Voice-Enabled AI Agents can Perform Common Scams
Richard Fang, Dylan Bowman, Daniel Kang

TL;DR
This paper demonstrates that voice-enabled AI agents, empowered by advanced language models, can autonomously perform common scams, raising concerns about their potential misuse and the need for safeguards.
Contribution
It is the first to show that voice-enabled AI agents can autonomously execute common scams, highlighting new risks associated with these technologies.
Findings
Voice-enabled AI agents can perform common scams autonomously.
Experiments confirm the feasibility of scam execution by AI agents.
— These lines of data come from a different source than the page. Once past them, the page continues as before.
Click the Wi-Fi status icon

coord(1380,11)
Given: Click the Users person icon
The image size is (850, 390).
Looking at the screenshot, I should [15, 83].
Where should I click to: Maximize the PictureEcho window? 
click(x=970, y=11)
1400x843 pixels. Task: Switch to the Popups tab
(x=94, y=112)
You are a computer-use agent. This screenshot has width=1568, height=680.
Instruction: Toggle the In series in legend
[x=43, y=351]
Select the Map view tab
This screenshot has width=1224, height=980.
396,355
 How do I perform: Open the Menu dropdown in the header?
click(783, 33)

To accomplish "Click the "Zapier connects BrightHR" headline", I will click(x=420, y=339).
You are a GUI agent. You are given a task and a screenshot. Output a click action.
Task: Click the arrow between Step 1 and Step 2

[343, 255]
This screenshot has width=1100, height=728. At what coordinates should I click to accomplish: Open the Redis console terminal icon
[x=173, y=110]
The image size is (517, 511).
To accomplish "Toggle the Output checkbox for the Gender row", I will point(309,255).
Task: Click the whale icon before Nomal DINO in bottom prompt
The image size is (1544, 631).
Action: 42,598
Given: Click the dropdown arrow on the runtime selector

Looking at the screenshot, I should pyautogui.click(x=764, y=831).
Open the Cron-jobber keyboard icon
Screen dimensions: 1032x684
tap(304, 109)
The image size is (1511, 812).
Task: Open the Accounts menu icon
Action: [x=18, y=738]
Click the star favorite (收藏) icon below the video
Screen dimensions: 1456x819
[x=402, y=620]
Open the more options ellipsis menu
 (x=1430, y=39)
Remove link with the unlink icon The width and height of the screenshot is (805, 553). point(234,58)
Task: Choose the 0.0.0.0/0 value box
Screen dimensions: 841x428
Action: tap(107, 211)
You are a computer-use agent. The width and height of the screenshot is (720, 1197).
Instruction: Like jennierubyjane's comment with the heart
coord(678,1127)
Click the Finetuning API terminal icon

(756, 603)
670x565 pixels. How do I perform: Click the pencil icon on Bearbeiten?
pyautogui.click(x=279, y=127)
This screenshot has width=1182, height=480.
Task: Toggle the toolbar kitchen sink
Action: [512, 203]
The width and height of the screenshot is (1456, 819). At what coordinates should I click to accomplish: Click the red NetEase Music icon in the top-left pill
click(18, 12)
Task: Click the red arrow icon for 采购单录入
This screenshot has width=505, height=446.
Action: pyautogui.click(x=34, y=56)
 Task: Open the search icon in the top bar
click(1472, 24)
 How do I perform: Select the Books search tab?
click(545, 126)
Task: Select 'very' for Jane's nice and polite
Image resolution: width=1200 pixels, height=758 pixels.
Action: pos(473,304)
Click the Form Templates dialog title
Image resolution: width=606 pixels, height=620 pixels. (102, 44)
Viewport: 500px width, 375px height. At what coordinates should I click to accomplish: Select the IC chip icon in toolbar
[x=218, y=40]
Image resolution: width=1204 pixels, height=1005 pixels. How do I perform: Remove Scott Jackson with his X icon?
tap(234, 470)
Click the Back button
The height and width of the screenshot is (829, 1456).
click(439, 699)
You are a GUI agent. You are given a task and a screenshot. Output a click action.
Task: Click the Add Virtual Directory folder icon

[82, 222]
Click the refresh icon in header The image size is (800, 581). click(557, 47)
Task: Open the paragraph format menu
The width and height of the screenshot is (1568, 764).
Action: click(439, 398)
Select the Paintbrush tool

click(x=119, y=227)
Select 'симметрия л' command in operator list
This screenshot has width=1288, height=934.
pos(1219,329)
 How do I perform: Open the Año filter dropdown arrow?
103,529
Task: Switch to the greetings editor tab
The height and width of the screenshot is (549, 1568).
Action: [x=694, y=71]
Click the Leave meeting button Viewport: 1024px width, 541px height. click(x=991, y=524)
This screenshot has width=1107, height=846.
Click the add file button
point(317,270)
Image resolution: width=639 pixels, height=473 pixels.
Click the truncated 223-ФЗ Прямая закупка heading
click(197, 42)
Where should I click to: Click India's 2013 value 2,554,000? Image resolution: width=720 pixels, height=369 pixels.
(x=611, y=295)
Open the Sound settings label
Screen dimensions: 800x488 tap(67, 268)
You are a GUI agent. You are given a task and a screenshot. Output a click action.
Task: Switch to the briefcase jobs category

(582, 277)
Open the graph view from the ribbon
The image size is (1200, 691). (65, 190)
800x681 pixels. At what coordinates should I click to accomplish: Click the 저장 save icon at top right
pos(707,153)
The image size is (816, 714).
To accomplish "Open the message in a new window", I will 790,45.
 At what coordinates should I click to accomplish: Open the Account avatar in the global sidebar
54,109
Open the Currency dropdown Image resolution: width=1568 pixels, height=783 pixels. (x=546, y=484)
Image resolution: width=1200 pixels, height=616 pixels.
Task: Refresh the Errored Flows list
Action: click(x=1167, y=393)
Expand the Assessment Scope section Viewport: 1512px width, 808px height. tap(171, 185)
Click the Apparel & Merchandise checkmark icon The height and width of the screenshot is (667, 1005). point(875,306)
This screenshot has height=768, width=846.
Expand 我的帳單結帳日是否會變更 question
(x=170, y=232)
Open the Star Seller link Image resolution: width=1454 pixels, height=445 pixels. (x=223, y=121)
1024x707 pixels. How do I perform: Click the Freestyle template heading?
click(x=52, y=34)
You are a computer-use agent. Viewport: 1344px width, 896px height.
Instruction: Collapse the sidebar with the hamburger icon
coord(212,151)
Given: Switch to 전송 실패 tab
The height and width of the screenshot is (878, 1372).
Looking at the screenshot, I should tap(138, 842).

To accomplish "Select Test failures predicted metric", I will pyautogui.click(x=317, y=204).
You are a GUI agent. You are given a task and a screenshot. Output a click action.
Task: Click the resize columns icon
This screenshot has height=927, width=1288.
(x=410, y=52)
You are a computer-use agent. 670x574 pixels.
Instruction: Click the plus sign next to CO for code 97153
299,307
Raises concerns about misuse and safety of voice-enabled AI systems.
Abstract
Recent advances in multi-modal, highly capable LLMs have enabled voice-enabled AI agents. These agents are enabling new applications, such as voice-enabled autonomous customer service. However, with all AI capabilities, these new capabilities have the potential for dual use. In this work, we show that voice-enabled AI agents can perform the actions necessary to perform common scams. To do so, we select a list of common scams collected by the government and construct voice-enabled agents with directions to perform these scams. We conduct experiments on our voice-enabled agents and show that they can indeed perform the actions necessary to autonomously perform such scams. Our results raise questions around the widespread deployment of voice-enabled AI agents.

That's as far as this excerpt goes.